News
2008 News & Highlights
- Great News! Colony has been selected by the DOE Office of Science to receive funding for three additional
years! Over that timespan, we will focus on furthering our strategies and obtaining results with
key scientific applications.
|
March, 2008: The Office of Advanced Scientific Computing's Computer Science program
recently announced that they are awarding new funds to the Colony Project to continue their
collaborative work on improving high performance computing (HPC) system software stacks.

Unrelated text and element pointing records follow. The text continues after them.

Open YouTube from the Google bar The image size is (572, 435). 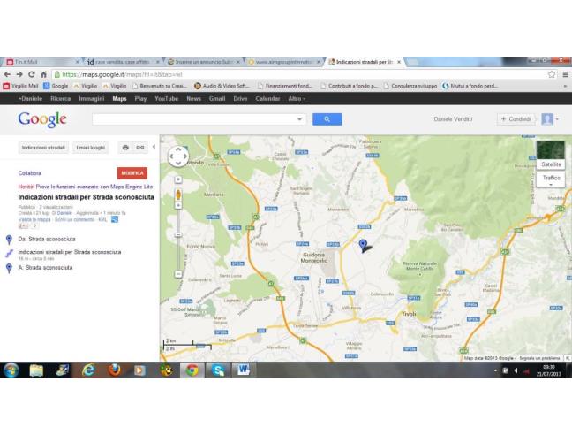click(x=166, y=98)
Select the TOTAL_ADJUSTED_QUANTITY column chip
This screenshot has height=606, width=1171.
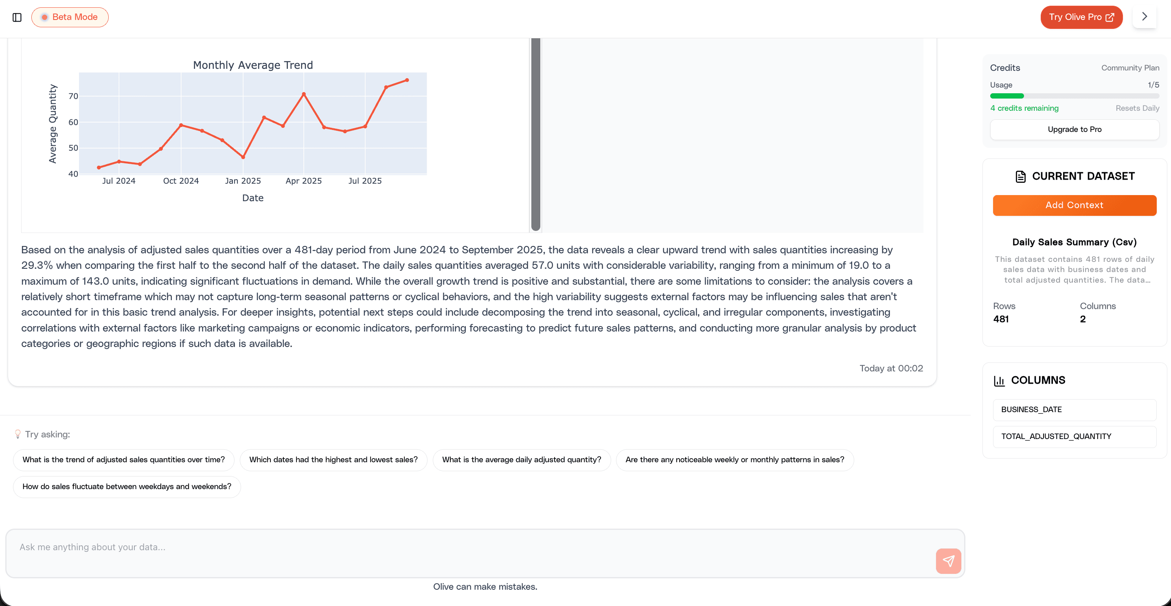[1075, 436]
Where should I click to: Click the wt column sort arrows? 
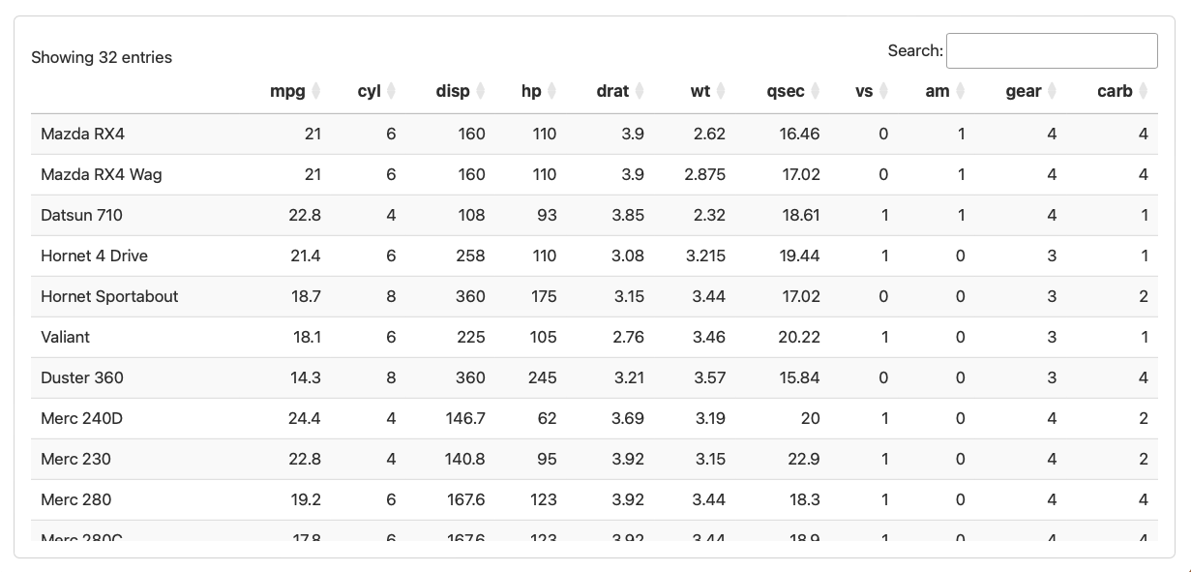click(x=721, y=91)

Today's system software stacks, including operating systems and runtime systems,
unnecessarily limit performance or portability (or in some cases, both). Strategies
developed by the Colony Project address a wide range of system software problems such
as operating system interference (noise) while introducing important adaptive
capabilities that free workloads from performance-reducing load imbalances.

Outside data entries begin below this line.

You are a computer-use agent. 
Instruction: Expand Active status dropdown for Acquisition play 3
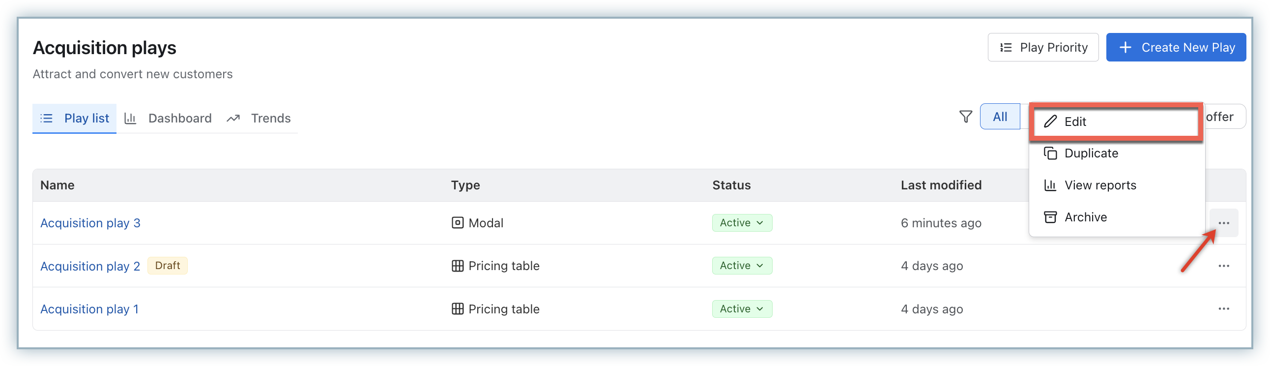pos(741,223)
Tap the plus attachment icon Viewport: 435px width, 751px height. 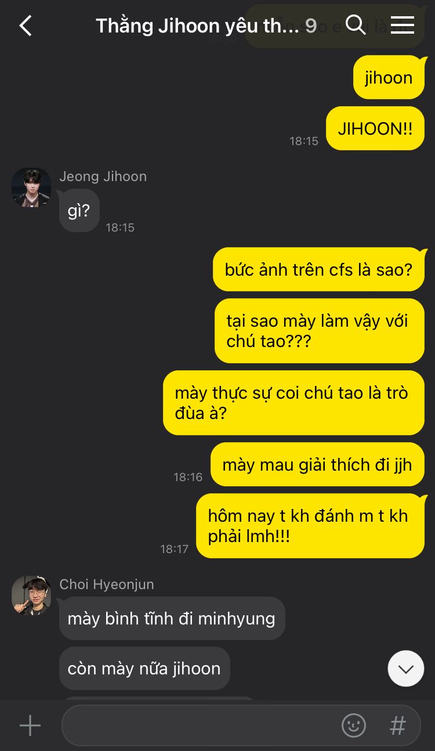coord(30,725)
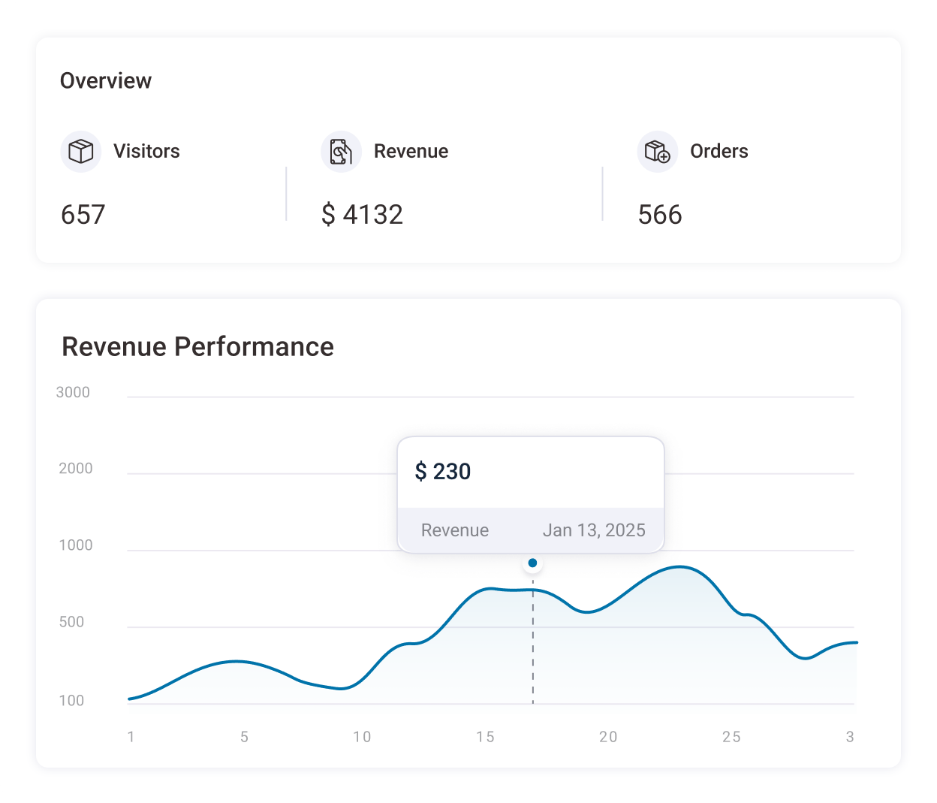Select the blue data point marker on chart

click(532, 563)
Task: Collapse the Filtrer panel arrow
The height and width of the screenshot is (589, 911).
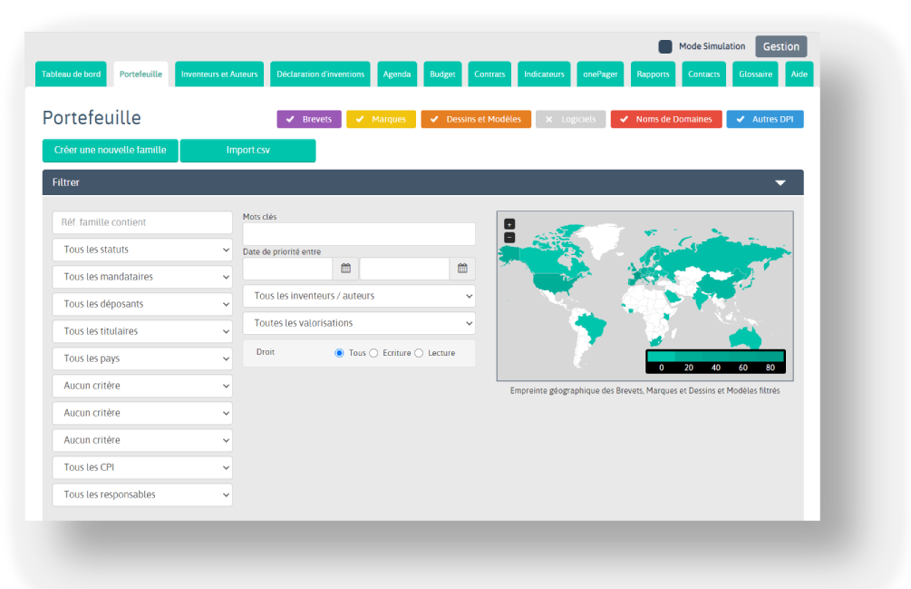Action: 780,182
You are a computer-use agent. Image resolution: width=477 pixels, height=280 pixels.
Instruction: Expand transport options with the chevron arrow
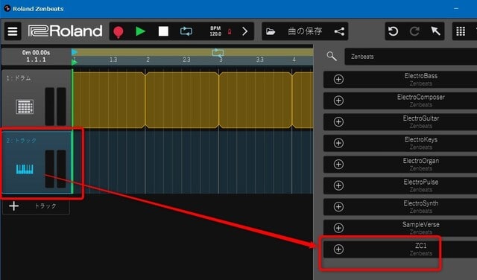click(245, 31)
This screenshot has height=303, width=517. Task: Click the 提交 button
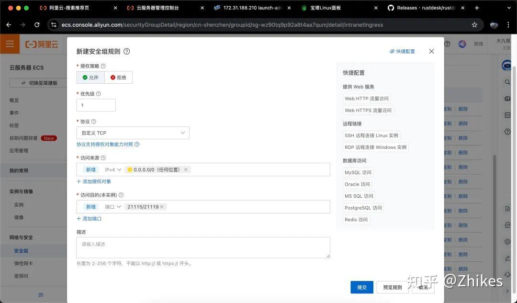(361, 287)
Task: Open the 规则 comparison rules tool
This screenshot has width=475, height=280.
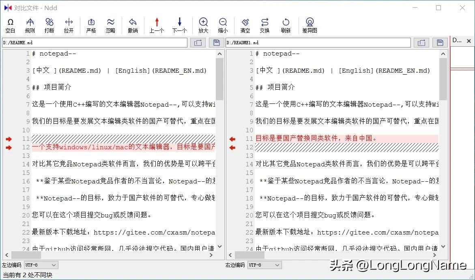Action: (30, 24)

Colony Project is a collaborative effort that includes the IBM T.J. Watson Research Center,
and the University of Illinois at Urbana-Champaign. Colony began its research effort
in 2005 and has received its major funding through the DOE Office of Science Advanced
Scientific Computing Research (ASCR) program (ASCR link
here, ASCR's computer
science projects link here).
|
- The Colony project received computer time as part of the
Spring 2008 BGW Day
. On May-23-2008, we performed a number of experiments to evaluate our latest coordinated scheduling
kernel (including parameter space studies). The tests were successful and we will be publishing our findings
soon.
2007 Highlights
- Scaling results from July-26-2007 experiments conducted by the Colony team on their big-pages kernel at the Sixth
BGW Day are now available in this report. Additional results in
the areas of Resource management and fault tolerance are also
available from experiments we conducted during the Fourth BGW Day. These experiments were performed on a
20,000+ core system at IBM's T. J. Watson facility.
- Compute node Linux demonstrated running NAS parallel benchmark, Charm++ application, and other programs.
- We assessed operating system evolution on the basis of several key factors related to system call functionality.
These results were the basis for a paper presenting the system call usage trends for Linux and Linux-like
lightweight kernels. Comparisons are made with several other operating systems employed in high performance
computing environments including AIX, HP-UX, OpenSolaris, and FreeBSD.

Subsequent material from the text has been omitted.